A primeira fase de uma guerra entre países costuma envolver militares, dos dois lados. Evita-se atingir civis, na medida do possível, até para tentar ganhar a opinião pública. É o duelo de forças armadas. No caso de Rússia x Ucrânia, obviamente desproporcionais. O orçamento de Defesa russo é 10 vezes maior que o ucraniano e, ainda por cima, de qualidade superior. Para piorar, os russos colocaram mais de 150 mil soldados em torno da Ucrânia antes de disparar o primeiro tiro. Falavam em adestramento, manobras conjuntas com países amigos (como Belarus). Era o preparo logístico para as batalhas que viriam, lógico.

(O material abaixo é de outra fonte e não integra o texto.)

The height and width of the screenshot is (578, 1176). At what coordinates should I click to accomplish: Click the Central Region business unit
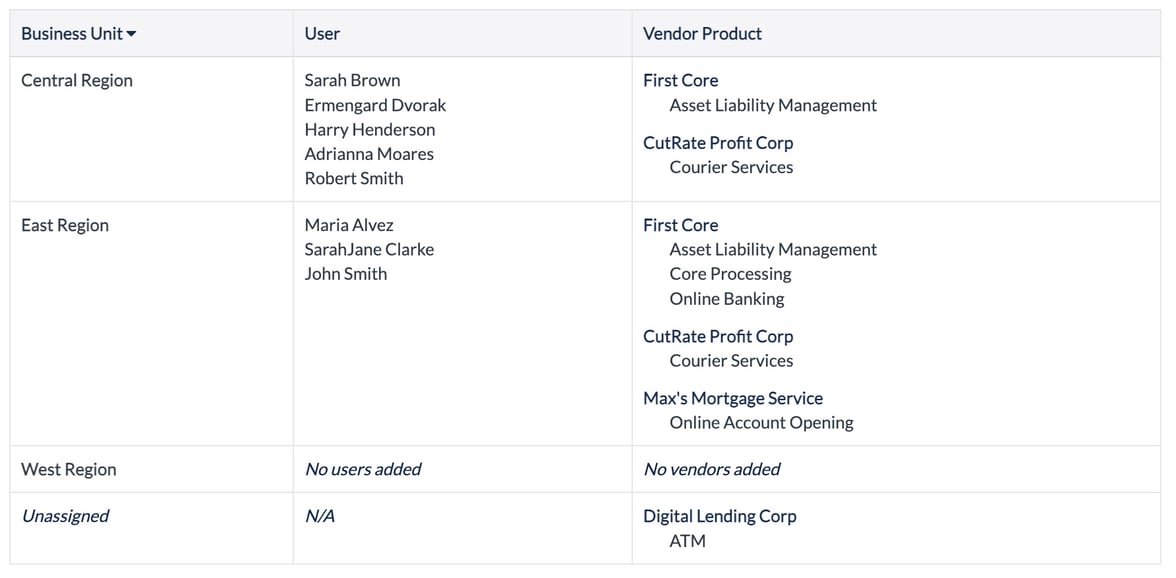[77, 81]
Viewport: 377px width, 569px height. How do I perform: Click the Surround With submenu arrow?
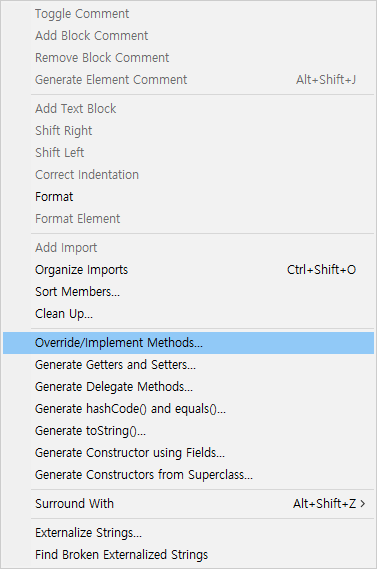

O Ocidente ainda se iludiu de que poderia não haver guerra. Acenou com sanções. O presidente russo Vladimir Putin avançou, apesar das represálias anunciadas. No xadrez geopolítico, importa a ele garantir que a Organização do Tratado do Atlântico Norte (Otan) recue de suas fronteiras. O povo russo que deixe de usar cartão de crédito internacional, ora...
Só que a resistência ucraniana tem sido maior que o esperado por Putin (embora ele não admita isso). Outro equívoco, também, pode ter sido avançar no inverno, quando as condições de progressão no leste europeu são terríveis, neve e lama por todo lado. Observar os fracassos históricos de Napoleão e Hitler no avanço contra a Rússia teria feito bem a Putin (como analisa um estudioso de geopolítica, o general da reserva brasileiro Sérgio Etchegoyen), mas sabe-se lá se o mandatário russo não decidiu agir por impulso, ao se sentir afrontado com a insistência da Ucrânia (vista por ele como província) em se alinhar ao Ocidente.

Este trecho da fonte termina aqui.